Here are some favorites though:

  • Speak softly/learn to be shy (but also cool and be outspoken)
    No lie these four are all on the same list.
  • Smell good.
    Not like a smelly man.
  • Don’t cut your hair.
    After multivitamins, looking like Samara from The Ring has always made me feel particularly ladylike and attractive.
  • Avoid arguments.
    Well, failed that one.
    But can we also just recognize that this disqualifies SO MANY AMAZING WOMEN WHO ARE KNOWN FOR THE THINGS THAT THEY’VE DONE AND THEIR OPINIONS AS OPPOSED TO THEIR LOOKS AND BREATHY VOICES?
    Yeah, bye Rosa Parks.
    And don’t even get me started on the angry black woman not fitting the ideal vision of femininity because I’m already going to explode.
  • BUT DON’T FORGET: BE YOU AND LOVE YOURSELF FOR WHO YOU ARE
    Yes, this is on the same list.
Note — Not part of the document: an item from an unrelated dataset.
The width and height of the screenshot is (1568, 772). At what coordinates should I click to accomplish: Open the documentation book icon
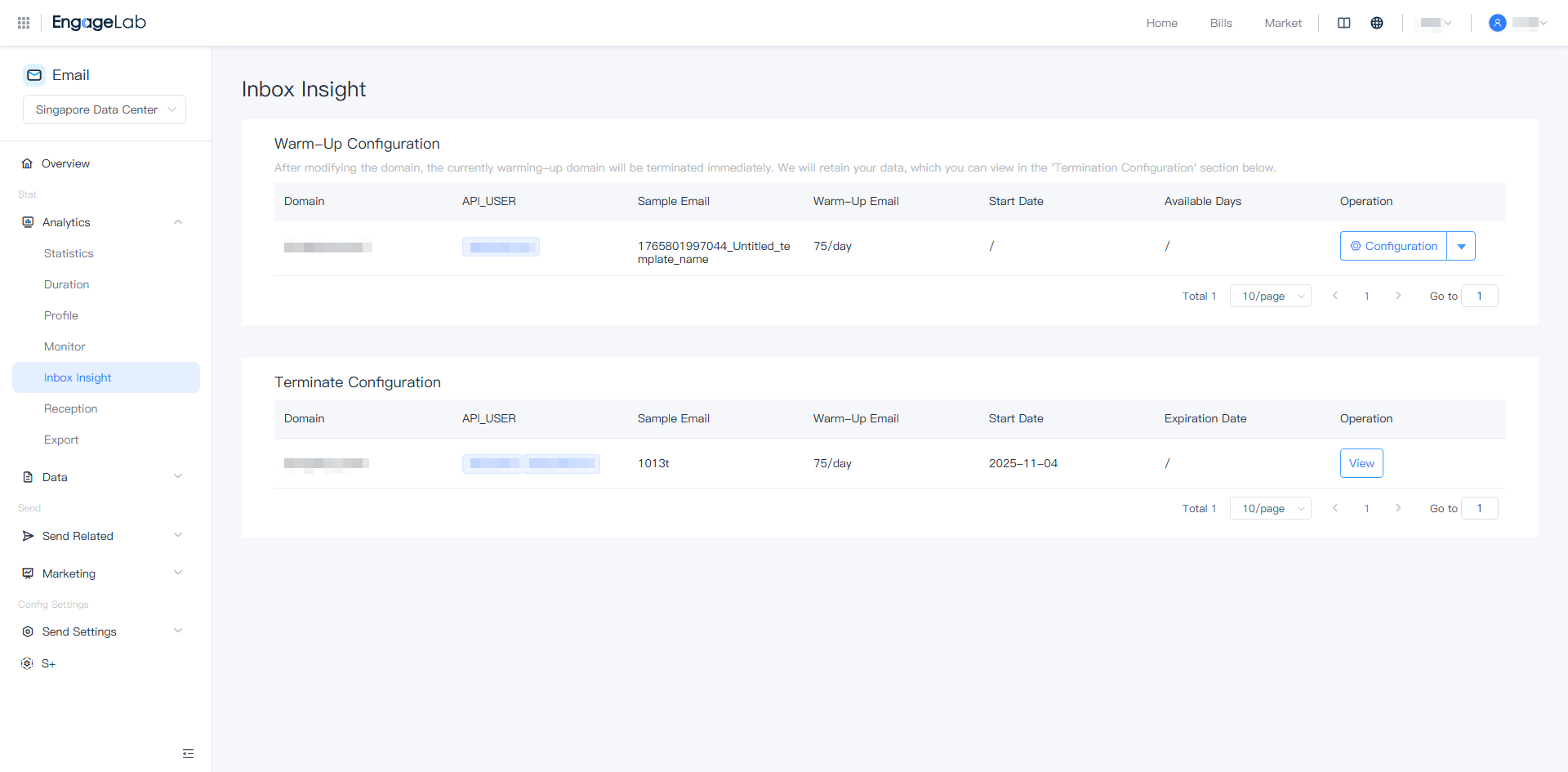pyautogui.click(x=1344, y=23)

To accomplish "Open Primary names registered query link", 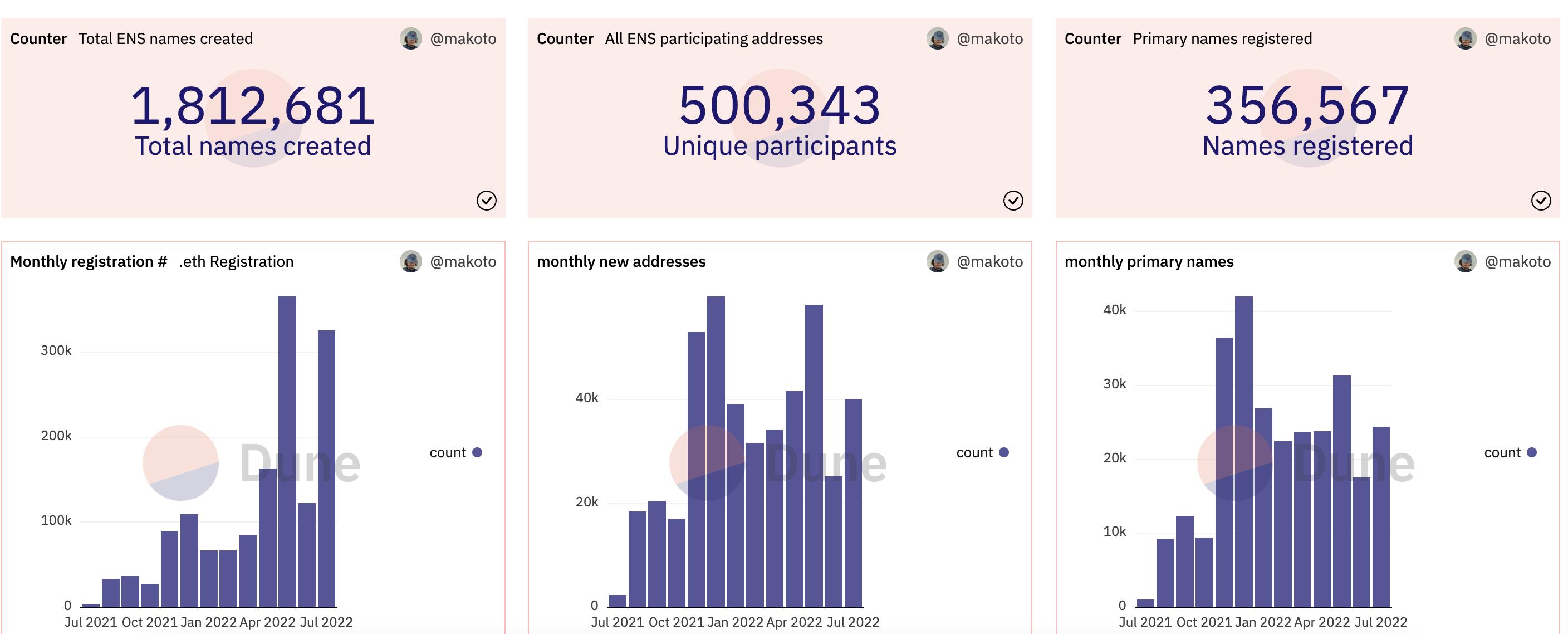I will coord(1222,38).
Excuse me while I go jump in a lake.

I just looked at another list thinking of continuing but there’s so much more and I’m getting keyed up. It’s 8:30 am on Sunday and I’m calling it quits.

It’s funny how when there are huge systemic problems involved you can never actually success in getting your frustration off your chest because there’s just more and more and more and more.